MW
7.4
MW

Manga de Osamu Tezuka (1976)

Chef-d'oeuvre de cruauté sans concession, un des plus grands mangas !

Nota Bene : à propos de mon titre, je précise que je mets volontairement un "s" au pluriel à "manga", comme je ne dis pas "scénarii" en singeant piteusement l'accent italien au milieu d'une phrase en français, mais "scénarios".


**
Tezuka est à l'évidence le plus grand mangaka et tout ce qui se fait aujourd'hui a beau avoir un graphisme différent la production actuelle existe un peu grâce à lui et lui est étroitement redevable. Urazawa ou Leiji Matsumoto tiennent de lui, et ainsi de suite.
Actuellement, les éditions Delcourt / Tonkam rééditent plusieurs de ses oeuvres maîtresses dans une "collection Tezuka" de grand format avec des couvertures cartonnées. Les volumes sont massifs, mais on évite le basculement maladroit dans l'annuaire peu ergonomique.
Cette collection est en cours. Les cinq volumes de Phénix et celui de Demain les oiseaux vont suivre, ainsi qu'un volume Princesse Saphir. Il y aura un volume également sur Kirihito, mais, pour l'instant on a déjà les deux volumes de L'Histoire des 3 Adolf, les quatre volumes de La Vie de Bouddha et enfin avec un volume pour chaque histoire : Ayako, Barbara et MW. Tezuka était probablement quelqu'un de très orgueilleux : ses sujets sur Adolf ou Bouddha ou son développement de la légende de Son Goku ont à avoir avec l'expression d'une ambition démesurée. Tezuka s'est imposé assez longtemps avec la référence à l'univers de Walt Disney, avec son Pinocchio revisité qu'était Astro, le petit robot, etc., mais dans les années 70 plusieurs auteurs ciblent désormais un public adulte et cherchent de nouveaux codes pour correspondre à ce public.

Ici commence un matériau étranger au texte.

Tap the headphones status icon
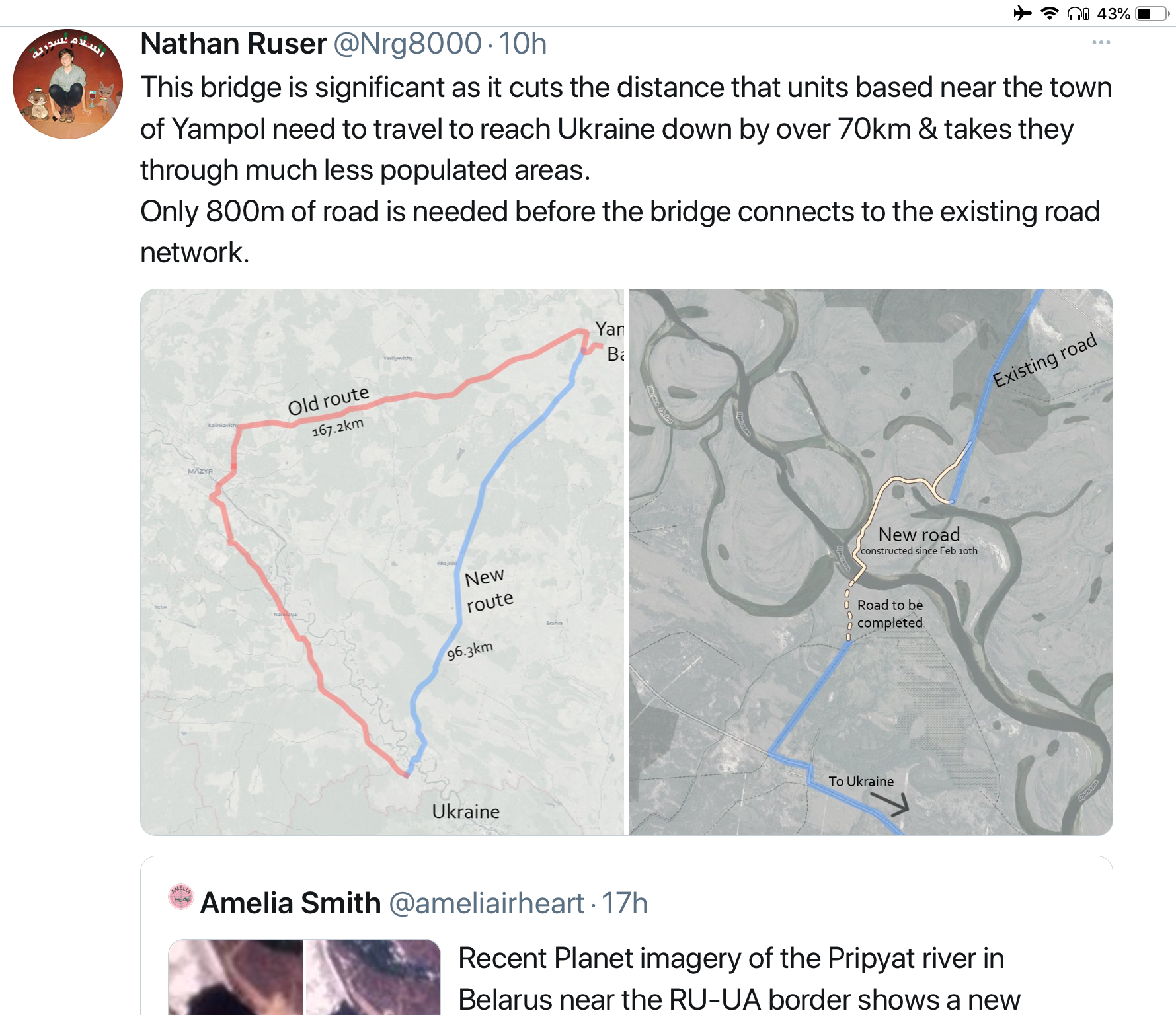The image size is (1176, 1015). click(1078, 13)
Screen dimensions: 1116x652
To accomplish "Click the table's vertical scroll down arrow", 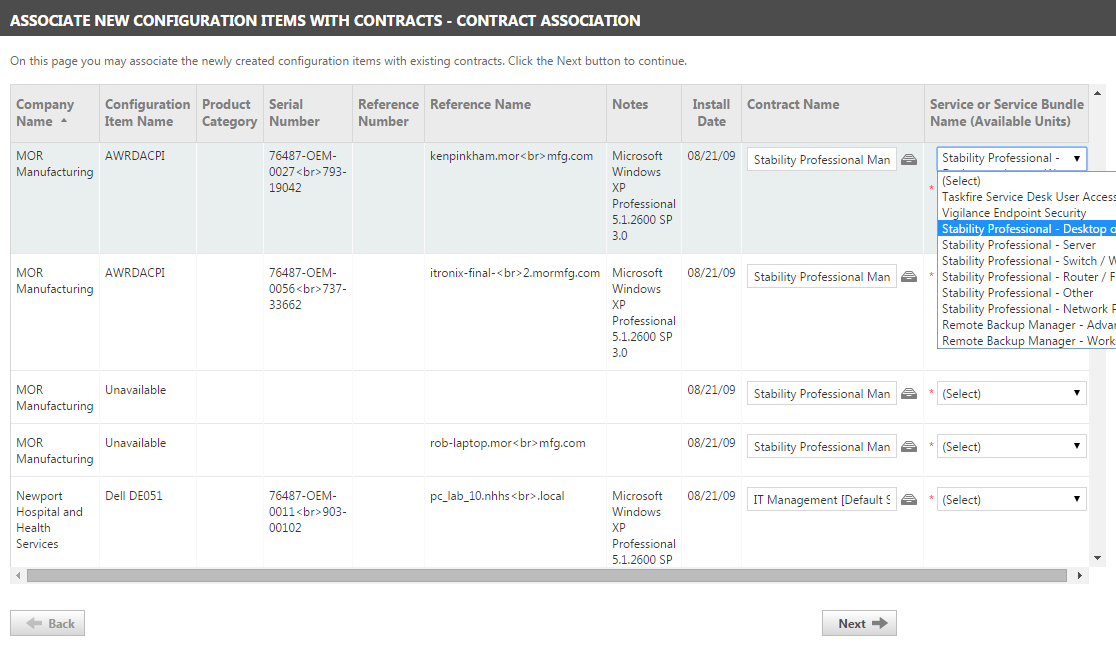I will tap(1097, 558).
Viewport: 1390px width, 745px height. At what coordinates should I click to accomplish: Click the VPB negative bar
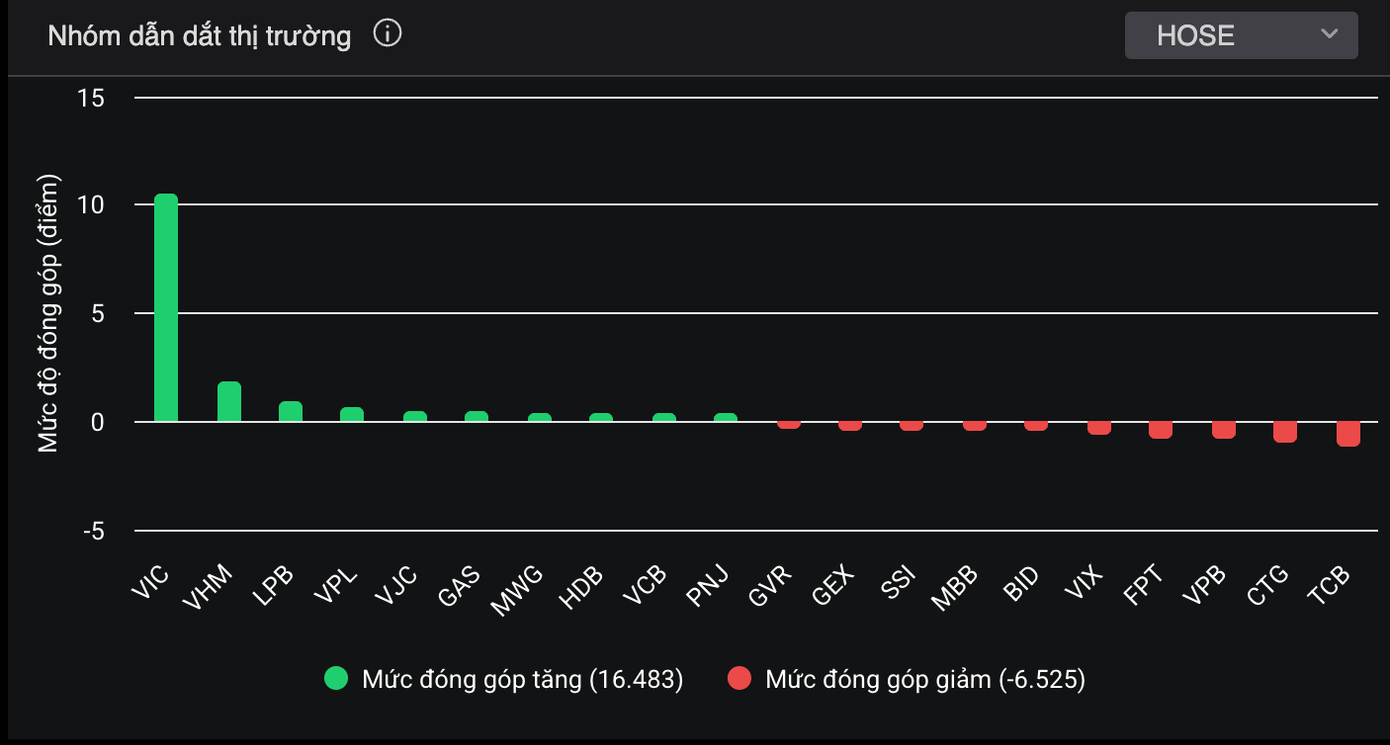1223,430
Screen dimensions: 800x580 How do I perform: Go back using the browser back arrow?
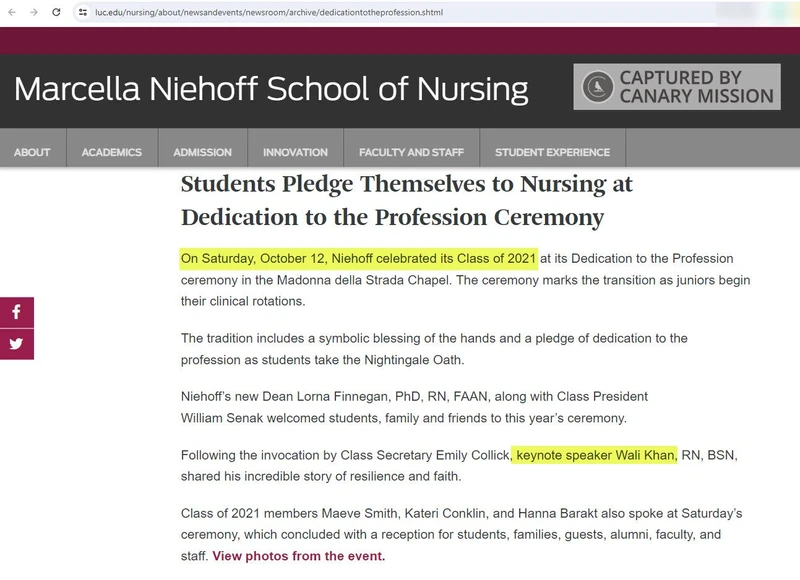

Tezuka était critique à l'idée d'un dessin trop réaliste dans le manga, et il a conservé cette conviction. L'évolution de la production de mangas ne lui plairait sans doute pas vraiment aujourd'hui. Mais il paraît qu'il aurait été aussi au départ contre ce genre "gekiga", si j'ai bien noté, ce genre de bande dessinée ciblant un public adulte. Finalement, il se ravise, veut montrer qu'il ne laissera rien lui échapper et il sort des tomes fascinants où l'horreur, la sexualité, le macabre, l'immoral atteignent des sommets vertigineux.
Barbara est un récit d'une poésie envoûtante, mais Ayako est selon mes critères le sommet de cet art adulte qui joue avec le répugnant. Et, s'il faut commencer par une lecture parmi les mangas plus adultes, on se dirigera en priorité vers Ayako, immense chef-d'oeuvre. Pourtant, MW semble avoir la réputation du plus immoral des mangas de Tezuka, il serait l'apothéose de la cruauté cyniquement entretenue. C'est que l'horreur si insoutenable dans Ayako est le résultat d'un ramassis d'êtres mesquins. Le sort d'Ayako nous bouleverse plus que l'histoire de MW, mais ce dernier manga sent plus le soufre par le caractère diabolique de son personnage principal, par l'impunité qui lui tient compagnie, par le débordement d'amour de plusieurs personnages pour cet être répugnant. Et dans ce cynisme sordide, Tezuka a fait moins de concessions au grand public qu'un Urazawa dans Monster, ce qui est une des raisons, mais pas la seule, qui contribuent à mettre le manga MW un cran au-dessus de ce qu'a fait Urazawa. D'ailleurs, même si je n'apprécie pas Death Note, il faut remarquer que le personnage de L de ce manga récent s'inspire de Meguro l'inspecteur qui traque le froid assassin de MW. Nous pourrions pousser plus loin l'enquête sur la genèse de nombreux mangas actuels réputés sombres qui ont leurs sources, un peu dans Urazawa déjà et beaucoup dans les "espèces de romans" plus adultes de Tezuka, au premier rang desquels MW lui-même.
Réuni en un seul volume, MW est un manga de 576 pages (pages 7 à 582) divisé en vingt-six chapitres. Il est précédé d'une préface de Patrick Honnoré (pages 3-5) et d'une page de sommaire (page 6).
La couverture offre un fond noir marqué d'une croix mauve, symbole chrétien qui en chutant obliquement prend la forme d'un X suggestif, cela derrière la tête des deux héros principaux, avec l'un plus viril qui sert contre son poitrail l'autre aux yeux fermés. Ce gars viril, c'est l'homme protecteur qui est dans l'axe de la croix en train de tomber, c'est donc le fort protecteur qui est dans l'aspiration religieuse. Il y a élévation de son regard dans le sens de la croix et l'inclinaison de la croix suggère aussi qu'il la porte comme un martyre, décidément une riche symbolique discrète dans la couverture. L'autre visage est bien centré sur l'image, il a les yeux fermés comme une énigme. Le titre interpelle également avec le renversement du M en W : l'initiale de Man retournée en l'initiale de Woman, peut-être, mais pas seulement...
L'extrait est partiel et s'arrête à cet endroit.